Я не искал героев для своей оперы. Я выбирал их, тщательно, из большого числа претендентов. Я создавал образы, основываясь на конкретных лицах. Каждый день я рассматривал нового мертвеца, и родственников его, и вещи, что закладывали с ним в гроб, и выбирал. И обобщал.
Либретто я набросал быстро, а теперь работал над диалогами. Я думал придать им поэтическую форму позже. Основными персонажами были мужчины. Это лишало мою оперу привлекательности. Я пел за всех, кого создавал, и зевал. И уже тогда, в самом начале работы, я решил, что неплохо было бы, если бы среди мертвецов затесался хоть один живой человек.
Я не обсуждал свои планы ни с кем, даже с Нанули. Нанули не всегда понимала меня, как всякая мать. Она говорила мне: «Женись на Жужуне!» Она была счастлива, что я похож на отца. А я не разделял ее восторга, и это ее обижало.
Мой отец умер, когда мне был всего год. Я не помню его совершенно. Я знаю его по фотографии, которую Нанули прибила к дереву в центре нашего дома. Муравьи иногда сбивались с курса и ползли по его лицу. Я ждал его все мое детство. Я не верил, что он умер от аппендикса, когда чьи-то папы умирали как герои. Я хотел, чтобы он собирал мне ягоды с крыши. Я ждал, а он не пришел.
Мы жили с Нанули между двумя восьмиэтажками, и ягоды, фиолетовые, покрывали крышу, как снег. Участковый часто напивался и барабанил нам в дверь: «Лучше сами убирайтесь, а то приведу трактор и все разнесу!» Оказывается, нашего дома больше не существовало на каких-то официальных картах. Мы должны были теперь съехаться с бабкой по решению какого-то там начальства.
Но мы не любили нашу бабку, ни я, ни Нанули. Мы продолжали жить вместе с деревом, наблюдая за суетой муравьев.

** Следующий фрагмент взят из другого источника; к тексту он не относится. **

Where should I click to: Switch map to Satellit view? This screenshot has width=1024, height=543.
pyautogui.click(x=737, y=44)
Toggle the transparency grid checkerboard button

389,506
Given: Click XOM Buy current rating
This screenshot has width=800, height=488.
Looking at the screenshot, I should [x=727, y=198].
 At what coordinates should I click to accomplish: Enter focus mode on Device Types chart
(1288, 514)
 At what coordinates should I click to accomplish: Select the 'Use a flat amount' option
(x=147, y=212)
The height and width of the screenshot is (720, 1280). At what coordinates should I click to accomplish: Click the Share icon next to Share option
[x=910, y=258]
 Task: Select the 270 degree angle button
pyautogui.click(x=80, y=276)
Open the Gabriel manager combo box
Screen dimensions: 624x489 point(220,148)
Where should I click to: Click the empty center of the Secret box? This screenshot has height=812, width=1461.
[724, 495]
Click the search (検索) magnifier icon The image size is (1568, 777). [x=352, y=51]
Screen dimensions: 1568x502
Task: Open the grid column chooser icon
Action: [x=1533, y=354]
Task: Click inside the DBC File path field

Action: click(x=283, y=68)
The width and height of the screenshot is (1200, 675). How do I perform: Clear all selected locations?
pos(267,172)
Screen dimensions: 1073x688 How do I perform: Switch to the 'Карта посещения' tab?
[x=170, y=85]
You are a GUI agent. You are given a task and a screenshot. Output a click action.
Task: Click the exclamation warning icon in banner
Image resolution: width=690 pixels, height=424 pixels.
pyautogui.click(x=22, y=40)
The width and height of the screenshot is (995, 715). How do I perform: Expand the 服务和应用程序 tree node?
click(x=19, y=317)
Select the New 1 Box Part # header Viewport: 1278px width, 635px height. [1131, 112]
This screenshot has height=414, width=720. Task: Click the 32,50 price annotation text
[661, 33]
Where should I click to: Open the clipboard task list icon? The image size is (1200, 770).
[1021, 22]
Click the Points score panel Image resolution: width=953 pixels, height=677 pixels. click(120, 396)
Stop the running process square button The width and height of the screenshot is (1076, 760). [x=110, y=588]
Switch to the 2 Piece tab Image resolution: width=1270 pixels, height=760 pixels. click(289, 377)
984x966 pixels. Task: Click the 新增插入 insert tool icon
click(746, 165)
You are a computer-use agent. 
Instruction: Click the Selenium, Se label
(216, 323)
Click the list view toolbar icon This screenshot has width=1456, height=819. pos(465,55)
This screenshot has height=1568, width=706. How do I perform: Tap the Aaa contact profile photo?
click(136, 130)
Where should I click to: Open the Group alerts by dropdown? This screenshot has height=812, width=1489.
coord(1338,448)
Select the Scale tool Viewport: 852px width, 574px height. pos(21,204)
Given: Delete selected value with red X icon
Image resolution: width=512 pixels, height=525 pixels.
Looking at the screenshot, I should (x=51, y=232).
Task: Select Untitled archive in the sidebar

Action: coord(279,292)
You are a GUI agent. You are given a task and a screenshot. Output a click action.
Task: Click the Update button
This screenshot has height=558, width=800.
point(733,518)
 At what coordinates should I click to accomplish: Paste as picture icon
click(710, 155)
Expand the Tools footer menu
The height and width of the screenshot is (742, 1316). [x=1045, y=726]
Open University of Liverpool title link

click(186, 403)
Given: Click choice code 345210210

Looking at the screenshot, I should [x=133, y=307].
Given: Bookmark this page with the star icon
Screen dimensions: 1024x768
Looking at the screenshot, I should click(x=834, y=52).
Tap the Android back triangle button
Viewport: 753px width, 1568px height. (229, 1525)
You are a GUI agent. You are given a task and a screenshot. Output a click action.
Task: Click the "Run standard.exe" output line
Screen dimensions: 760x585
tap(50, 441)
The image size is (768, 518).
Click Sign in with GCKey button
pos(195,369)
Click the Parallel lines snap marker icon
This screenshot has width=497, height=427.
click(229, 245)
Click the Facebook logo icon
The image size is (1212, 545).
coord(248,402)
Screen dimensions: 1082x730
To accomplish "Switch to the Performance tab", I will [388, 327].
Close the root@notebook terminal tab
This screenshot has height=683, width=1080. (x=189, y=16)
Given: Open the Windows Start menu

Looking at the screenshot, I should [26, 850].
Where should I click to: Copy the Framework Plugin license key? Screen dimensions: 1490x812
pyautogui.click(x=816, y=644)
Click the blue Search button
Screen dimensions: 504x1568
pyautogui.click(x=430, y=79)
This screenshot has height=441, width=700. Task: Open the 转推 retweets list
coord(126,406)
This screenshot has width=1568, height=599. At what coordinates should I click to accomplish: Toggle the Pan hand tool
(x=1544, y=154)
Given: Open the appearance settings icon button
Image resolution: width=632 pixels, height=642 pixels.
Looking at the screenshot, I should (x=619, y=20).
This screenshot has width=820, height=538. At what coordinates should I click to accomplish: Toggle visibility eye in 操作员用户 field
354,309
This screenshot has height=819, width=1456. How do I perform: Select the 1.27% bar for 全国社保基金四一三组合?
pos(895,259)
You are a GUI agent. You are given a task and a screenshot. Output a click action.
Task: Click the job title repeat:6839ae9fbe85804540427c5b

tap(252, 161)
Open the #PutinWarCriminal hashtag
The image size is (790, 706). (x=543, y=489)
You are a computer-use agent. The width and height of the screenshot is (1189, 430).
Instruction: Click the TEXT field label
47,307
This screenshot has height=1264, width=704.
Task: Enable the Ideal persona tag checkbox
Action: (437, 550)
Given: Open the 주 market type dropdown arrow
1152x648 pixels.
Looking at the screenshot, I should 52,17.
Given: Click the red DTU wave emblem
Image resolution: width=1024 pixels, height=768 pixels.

Я брал у бабки уроки фортепиано. Она поджидала меня с линейкой в руках. Я играл, сидя на двух подушках и дрожа от страха. Бабка оттягивала конец линейки и давала мне по пальцам, когда я ошибался. Или по губам. Потом хватала меня за волосы, у виска, и таскала за собой по квартире.
«Что поделать, — говорила Нанули, когда я плакал, — иначе не поступишь в консерваторию».